My previous post in this series described the reasons for the preferred answer to questions 2 and 3 on the list I provided. Today, let’s deal with questions 4 and 5.
Do you have more than five strategic goals in your plan?
As with the previous question, a “no” answer is preferred. Fewer and more focused plan goals tend to be much more effective. The key here is to avoid overloading your plan with more than you can accomplish. It is far easier to envision numerous plan goals during strategic or operational planning sessions that it is to have a disciplined and more restrained approach that limits the number of plan outcomes to a manageable set.
The problem with having too many plan goals is that each goal must be threaded through the layers of the organisation in order to be ultimately accomplished. Each goal mushrooms into many supporting initiatives as the plan gets fully developed, often leading to a tangled mess that lacks any clarity or focus of what the plan goal was there to accomplish in the first place.
Another reason why it is problematic to have too many simultaneous operational initiatives supporting a bloated strategic plan is that managers don’t have the time themselves, nor the resources at their disposal, to maintain focus in such circumstances. This leads to plan goals that carry over into the next plan cycle and are not achieved on time.

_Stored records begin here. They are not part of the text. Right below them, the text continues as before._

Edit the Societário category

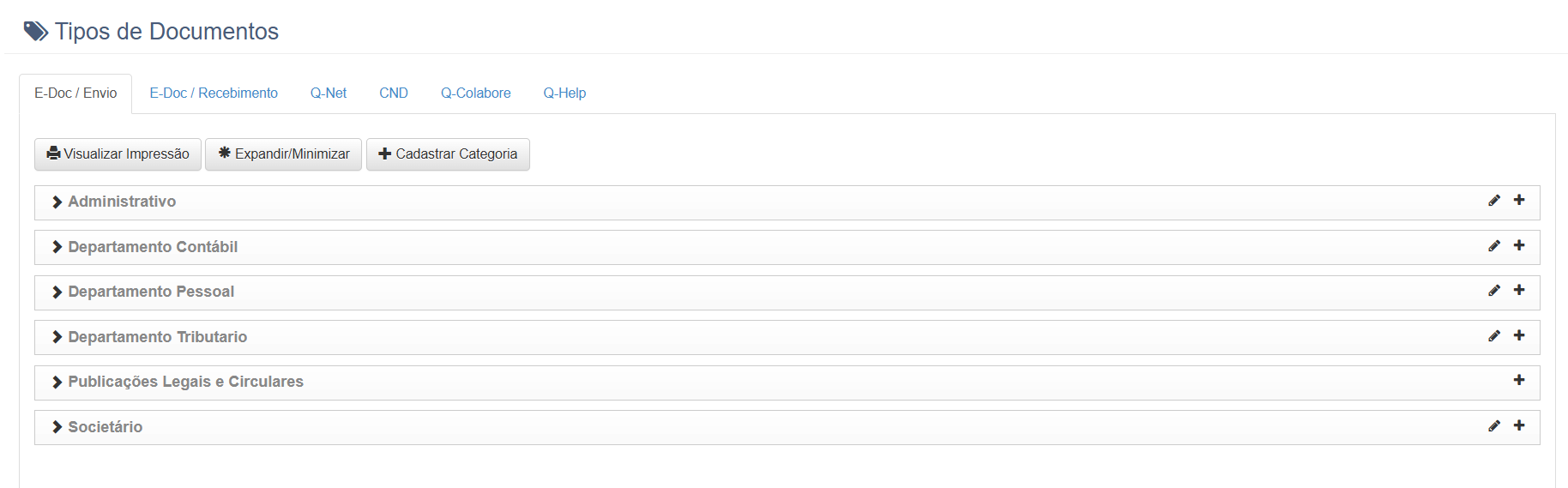[x=1494, y=426]

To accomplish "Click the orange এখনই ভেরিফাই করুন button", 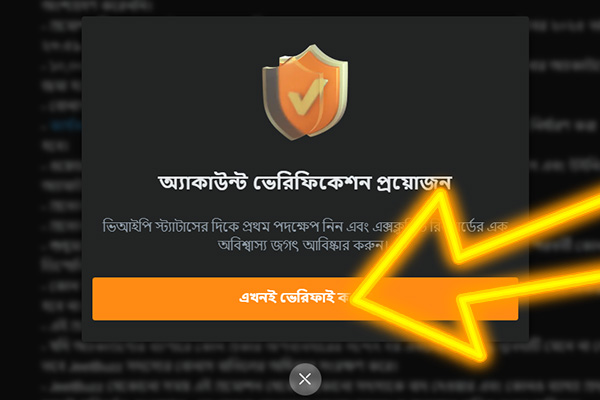I will pyautogui.click(x=305, y=299).
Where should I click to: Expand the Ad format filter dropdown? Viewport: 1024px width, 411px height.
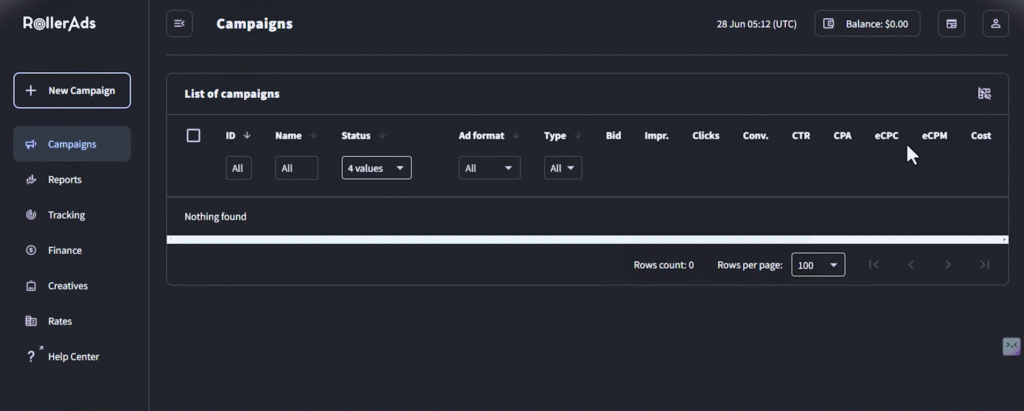click(x=489, y=168)
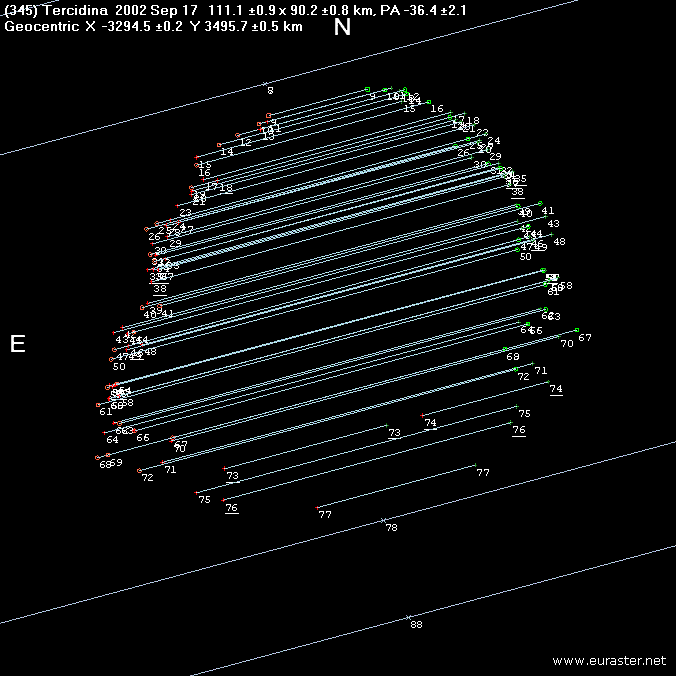This screenshot has height=676, width=676.
Task: Click green end marker of chord 77
Action: tap(477, 465)

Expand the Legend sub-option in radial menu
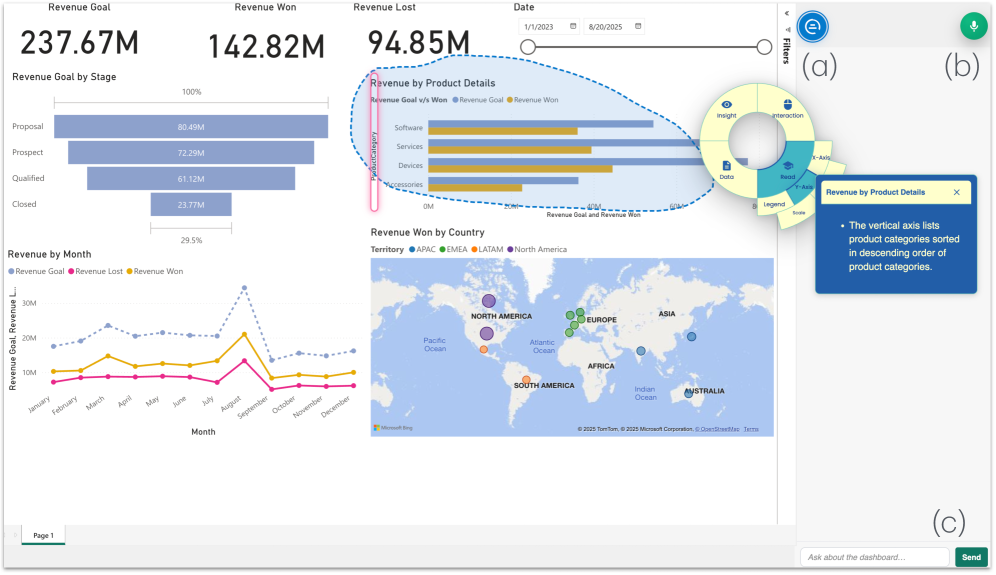pos(774,204)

We suggest that, as part of your planning process, you conduct a relative valuation of each plan goal (key outcome) in order to see how it stands out relative to the others on the table. We use various formulas in our approach to accomplish this, but a simple technique is to use variables such as “Importance of the outcome” and “Satisfaction with the current state” to help score and rank your goals.
The key is to have in place a prioritisation process that applies a balanced set of criteria against each desired outcome.
Are any of your plan goals not related directly to measurable outcomes?
If you answered “yes”, then why is that the case? Plan goals should really be thought of in terms of outcomes that will mean something tangible to your customers and the markets your organisation serves. Following that thought, outcomes can and should always be measured and managed vertically and laterally through the layers of the organisational units responsible for taking action related to initiatives supporting plan goals.
Likewise, plan outcomes need to be managed and measured where they involve parties external to the enterprise, such as suppliers, channel partners, lobbyists, and so on.
Good plan execution boils down to accountability. The execution of strategic plans in large organisations requires a complex interoperability between divisions, departments and teams across the enterprise. We must depend upon our teams to deliver, but, as the late President Reagan once said, “Trust, but verify”. If you are unable to measure advancement towards the completion of each strategic goal, then isn’t accountability missing in your strategic plan? If you are not sure, then it is likely missing. Without proper accountability built into strategic and operational plans, you can expect them to fall short of expectations.
If you do feel that your plans suffer from the omission of accountability, this provides yet another opportunity to go back and make a high-impact improvement that will help achieve plan outcomes this year. Performance must be managed, and in order to manage performance you must measure it. There is simply no way to track to the delivery of the strategic goals of the business without defined accountabilities that allow for this to happen.
Accountability requires specific time frames along with measurable targets. Earlier in this article, we mentioned that plans should be refreshed quarterly. As a part of the refresh process, status reviews should be conducted to track overall progress to plan goals. These reviews offer management good visibility into the initiatives under way and help provide an understanding of the interdependencies of the various programmes that exist across the enterprise.
Obviously, most operational initiatives will span a number of months and normally wouldn’t be expected to be launched and completed during one quarter. That said, don’t expect to cross things off the list during every quarterly review. Regardless, quarterly reviews provide for early detection of problems and give management the opportunity to take corrective action when needed.
As mentioned earlier, quarterly plan refreshes yield many benefits. In terms of accountability, the quarterly plan refreshes allow for performance feedback to be factored in during the review cycle. Based on plan goal attainment or missed targets, it provides an excellent opportunity for management to adjust schedules and resource allocations or take corrective action with those accountable if warranted.
To make this whole process possible, job accountability should be kept current with the company’s plan goals through systematic updates to job descriptions and compensation review criteria. This is simple to say, but can be a daunting task for any size organisation. Regardless, the investment in time for this activity is well worth while and is a requirement to truly have accountability in your strategic and operational plans.